Stored records:
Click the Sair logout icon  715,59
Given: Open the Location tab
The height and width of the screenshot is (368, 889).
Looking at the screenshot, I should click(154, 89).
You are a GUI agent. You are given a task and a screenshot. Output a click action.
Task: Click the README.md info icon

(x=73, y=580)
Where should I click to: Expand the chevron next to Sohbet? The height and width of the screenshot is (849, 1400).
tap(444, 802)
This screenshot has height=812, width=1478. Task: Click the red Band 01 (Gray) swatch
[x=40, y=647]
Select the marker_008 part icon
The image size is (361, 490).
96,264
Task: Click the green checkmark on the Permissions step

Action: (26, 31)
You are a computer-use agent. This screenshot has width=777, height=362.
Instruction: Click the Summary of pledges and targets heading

### EXERCISE REQUIREMENTS
In your answer, reproduce every entry exactly as it was written.

### RESPONSE
Click the Sair logout icon  715,59
Given: Open the Location tab
The height and width of the screenshot is (368, 889).
Looking at the screenshot, I should click(154, 89).
You are a GUI agent. You are given a task and a screenshot. Output a click action.
Task: Click the README.md info icon

(x=73, y=580)
Where should I click to: Expand the chevron next to Sohbet? The height and width of the screenshot is (849, 1400).
tap(444, 802)
This screenshot has height=812, width=1478. Task: Click the red Band 01 (Gray) swatch
[x=40, y=647]
Select the marker_008 part icon
The image size is (361, 490).
96,264
Task: Click the green checkmark on the Permissions step

Action: (26, 31)
You are a computer-use agent. This screenshot has width=777, height=362.
Instruction: Click the Summary of pledges and targets heading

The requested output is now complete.